Sep 06, 2009 16:19
Not wanting to be anywhere in the vicinity when her former fiance’s wife gives birth, Freyja Bedwyn decides to visit a friend in Bath. Along the way, a man fleeing an angry grandfather hides in her room, and doesn’t appear impressed by her arrogant hauteur when she kicks him out. Later, she catches him appearing to molest a maid in Bath, and confronts him that evening at a social gathering, only to learn that the man, Joshua Moore, had actually been saving the maid.
I was very nervous about this book. I love Freyja, who is arrogant, opinionated, frank, shameless and confident, and more than a little wild, but my experience with women in fiction like her, regardless of genre, is that if they aren’t evil, then they must be tamed and taught the error of their ways. And, indeed, for the first 60 or so pages, it appears that Freyja will be tamed and taught the error of her ways, including through public humiliation. It didn’t help that I was actively disliking Joshua, who was coming across as the typical annoying rogue character in romances. Thankfully, Balogh quickly remembered that she was a much better writer than that, the idea of changing Freyja to be more” proper” was cheerfully thrown out the window, and Joshua became more fun and likable as the two became friends (or at least, friendlier) and entered into a false engagement to save him from being manipulated into marriage with his cousin.
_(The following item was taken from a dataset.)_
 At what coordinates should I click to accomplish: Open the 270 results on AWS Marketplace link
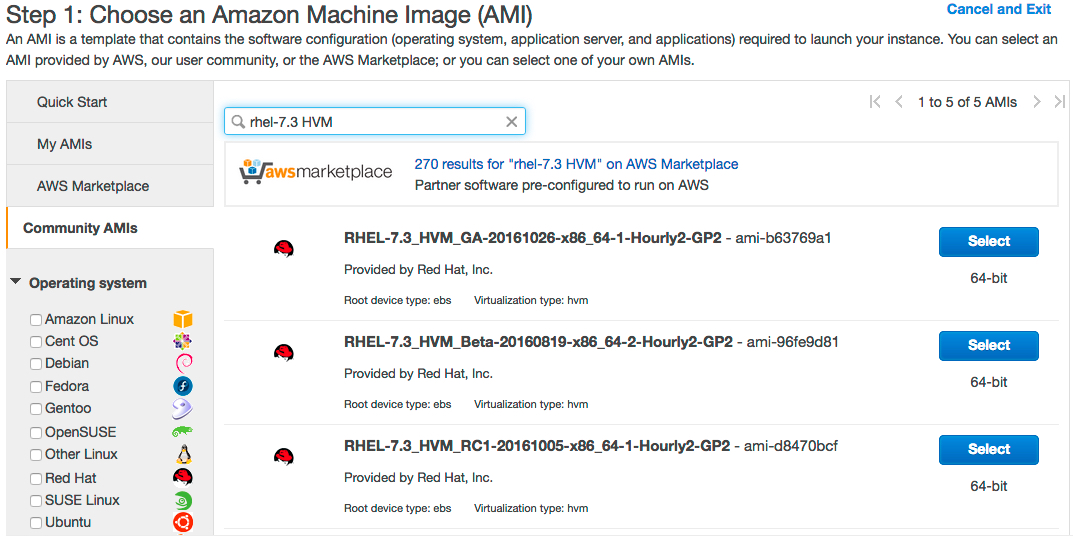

Which would have irritated, save that the cousin, Constance, also really really really didn’t want to marry him. I do, however, sense a certain theme with Balogh and fake engagements, but maybe it’s just the ones I’ve been reading
This was fun, but I still think the two loose prequels to the Bedwyn books are better than (so far) the actual Bedwyn series. I’m glad that Freyja grew and changed without having to actually be changed or reformed, and I like that, aside from Freyja and Joshua, most of the relationship focus was on Freyja forming various kinds of friendships with other women. Though I am slightly disappointed that Joshua is socially acceptable, and so I was deprived of Wulfric having to come to terms with yet another sibling marrying a Lesser Being. And then actually kinda liking said Lesser Being.